## TRECHO DO DOCUMENTO
Eu, com 23 anos de idade, passei o sábado de Aleluia de 1964 (que caiu em 28 de março) em Teresópolis, na casa de campo do general Humberto de Alencar Castelo Branco, que na época não fazia a menor ideia de que dentro de algumas semanas seria eleito pelo Congresso (num pleito espúrio − pois os principais opositores tiveram seus direitos políticos cassados e não puderam votar − mas que foi aceito pela maioria dos países e aprovado por quase toda a população brasileira) presidente da República, em substituição a Ranieri Mazzilli, que ocupara o posto provisoriamente por ser presidente da Câmara dos Deputados, quando João (Jango) Goulart fugiu para o Uruguai. 

No domingo da Páscoa, dia 30 de março, viajei em meu Renault Gordini de Teresópolis para Belo Horizonte, onde morava e trabalhava.

## MATERIAL FORNECIDO

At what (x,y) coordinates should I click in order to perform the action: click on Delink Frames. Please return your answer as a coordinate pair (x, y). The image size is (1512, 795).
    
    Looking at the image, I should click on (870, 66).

## LISTA DE TAREFAS
1. Transcreva do relato sobre a Páscoa de 1964 o trecho que vai de "Eu, com 23 anos" a "para o Uruguai.".
2. Responda com base no relato sobre a Páscoa de 1964:
(a) Quantos anos tinha quem narra?
(b) Quem ocupava a presidência da República provisoriamente, e por qual motivo?
(c) Em que carro foi feita a viagem de Teresópolis, e para qual cidade?
3. Escreva o que vem depois da última frase do relato sobre a Páscoa de 1964, dando continuidade a ele.

## RESULTADOS ESPERADOS
1.
Eu, com 23 anos de idade, passei o sábado de Aleluia de 1964 (que caiu em 28 de março) em Teresópolis, na casa de campo do general Humberto de Alencar Castelo Branco, que na época não fazia a menor ideia de que dentro de algumas semanas seria eleito pelo Congresso (num pleito espúrio − pois os principais opositores tiveram seus direitos políticos cassados e não puderam votar − mas que foi aceito pela maioria dos países e aprovado por quase toda a população brasileira) presidente da República, em substituição a Ranieri Mazzilli, que ocupara o posto provisoriamente por ser presidente da Câmara dos Deputados, quando João (Jango) Goulart fugiu para o Uruguai.

2.
(a) 23 anos.
(b) Ranieri Mazzilli, por ser presidente da Câmara dos Deputados.
(c) Num Renault Gordini, para Belo Horizonte.

3.
No rádio do carro, as notícias davam conta de que um movimento militar estava em andamento, visando a deposição do presidente Goulart.

Havia algumas semanas, eu era insider do que realmente acontecia. O dono da corretora onde eu trabalhava em BH se reunia com outros opositores de Jango, entre eles o general Luís Carlos Guedes, gente que defendia a deposição do presidente por vias militares.

Meu pai, que era professor da Escola Superior de Guerra, também acompanhava as reuniões dos conspiradores do Rio de Janeiro.

O principal motivo pelo qual eu queria ardentemente a deposição de João Goulart, por bem ou por mal, era que eu seguia cegamente a opinião e as atitudes de Carlos Lacerda, governador do Rio de Janeiro e meu ídolo político, aliás, o único que tive na vida.

Na sexta-feira 13 de março de 1964, Leonel Brizola (governador do Rio Grande do Sul e cunhado de Jango) iria fazer uma palestra no auditório da Secretaria Estadual de Educação em Belo Horizonte.

Insuflados por Carlos Lacerda, grupos armados (de paus, pedras, facas e revólveres) cercaram a Secretaria e Brizola teve de se escafeder para o aeroporto.

Eu estava no meio da turba, armado com meu Taurus 32. Não sei, nem nunca saberei, se teria coragem de usá-lo, mas o revólver na cintura me fazia me sentir um revolucionário, disposto a mudar os destinos do país.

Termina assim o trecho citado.